- [Problem to work on] Please rewrite the lines from the one with "Image resolution: width=620" up to and including the one with "Given: Click the", replacing "Click" with "Select" and leaving everything else as it is.

- [Dataset entries]
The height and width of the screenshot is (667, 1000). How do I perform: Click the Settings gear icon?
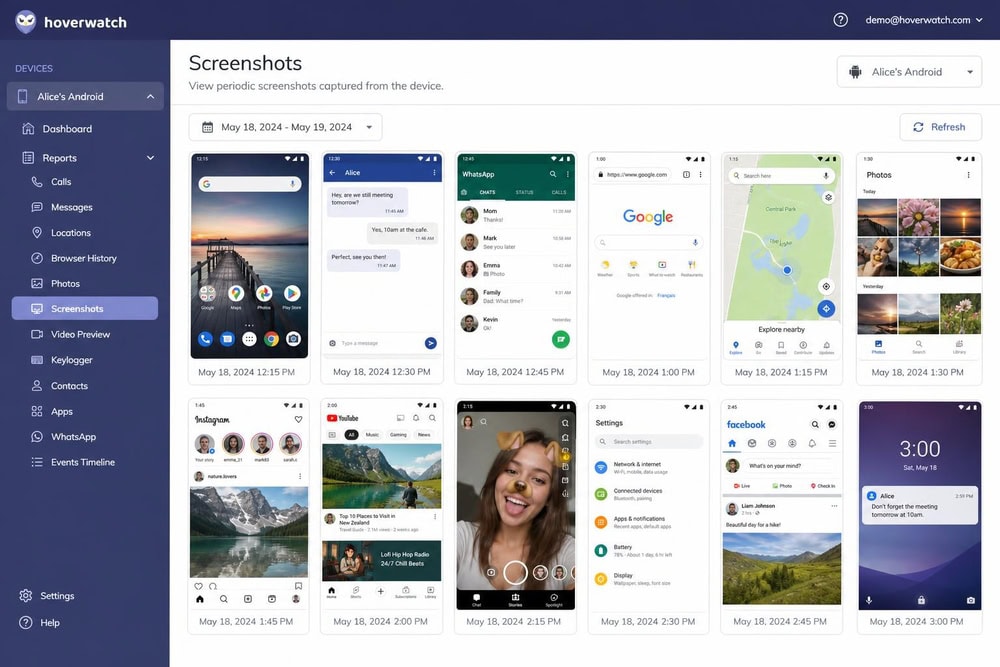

* * *

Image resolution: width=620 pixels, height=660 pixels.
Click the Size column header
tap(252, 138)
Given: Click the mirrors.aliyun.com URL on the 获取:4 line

- [Result]
Image resolution: width=620 pixels, height=660 pixels.
Select the Size column header
tap(252, 138)
Given: Select the mirrors.aliyun.com URL on the 获取:4 line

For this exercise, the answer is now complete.